ベッドに少し離れて座るルヴィアとドミニオは無言で空気が重く感じる。
なんか話さないと。
気まずい空気にドミニオは口を開く。
「プリンセス」
「なに?」
「えっと、あの、プリンセスは……ど、どんな男性がタイプなんだ?」
ためらいがちに尋ねた。
「えっ……。どーしてそんなコト聞くの?」
ルヴィアがそう言うとドミニオは慌てる。
「えッ! ちょッ、ちょっと気になって……。
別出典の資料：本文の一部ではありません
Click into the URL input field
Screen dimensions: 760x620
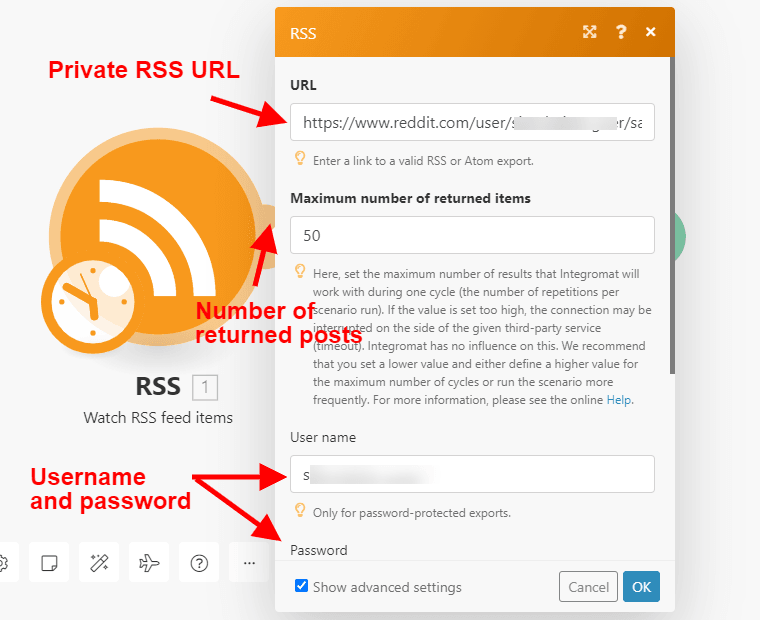pos(472,122)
ハハっ! やっぱオレとは正反対で金持ちで品のある男が」
「ゼンッゼンちがうわッ!!」
即行否定したルヴィアにドミニオはポカンとする。
「へっ!?」
「そんなコト、好きになったらカンケーないわよっ!」
「……じゃー別に金持ちじゃなくってもいーのか」
「そりゃお金は持ってるにこしたコトないけどね」
「……期待、してもいーかな」
「ん?」
「オレでも、オレなんかでも恋人になれっか!!?」
「えっ!?」
「オレ、プリンセスのこと好きだっ!! プリンセスの気持ち、ハッキリ知りてーんだ」
ついに想いを伝えるドミニオ。
「……あたしの、キモチ?」
ルヴィアがそう言うとドミニオは赤い顔でうなずく。
「ドムのコトは好きよ。いっしょにいてたのしーし。でも、このキモチは……」
考えるルヴィアにドミニオは慌てる。
「あっ、まっ、待ってくれっ。その、今すぐ答え出さなくてもいーんだっ」
「えっ?」
「いや、だってプリンセスはオレなんかじゃ手ェ届かねー高嶺の花だって思ってたから、オレぜってーフラれると思ってたし。そんなふうに言ってもらえて正直驚いてんだ」
「そーなの?」
「ああ。だから今はそー言ってもらえただけでスゲーうれしーんだ」
ニッコリと微笑んだ。
「そぉ。ねードム、今日もマッサージおねがいするわ」
「えっ。いーけど、寝るなよな」
ドミニオがそう言うとルヴィアは笑う。
「それはわかんないわ」
「マジかよー」
ドミニオの告白はひとまず成功?
そうして夜は更けていくのだった。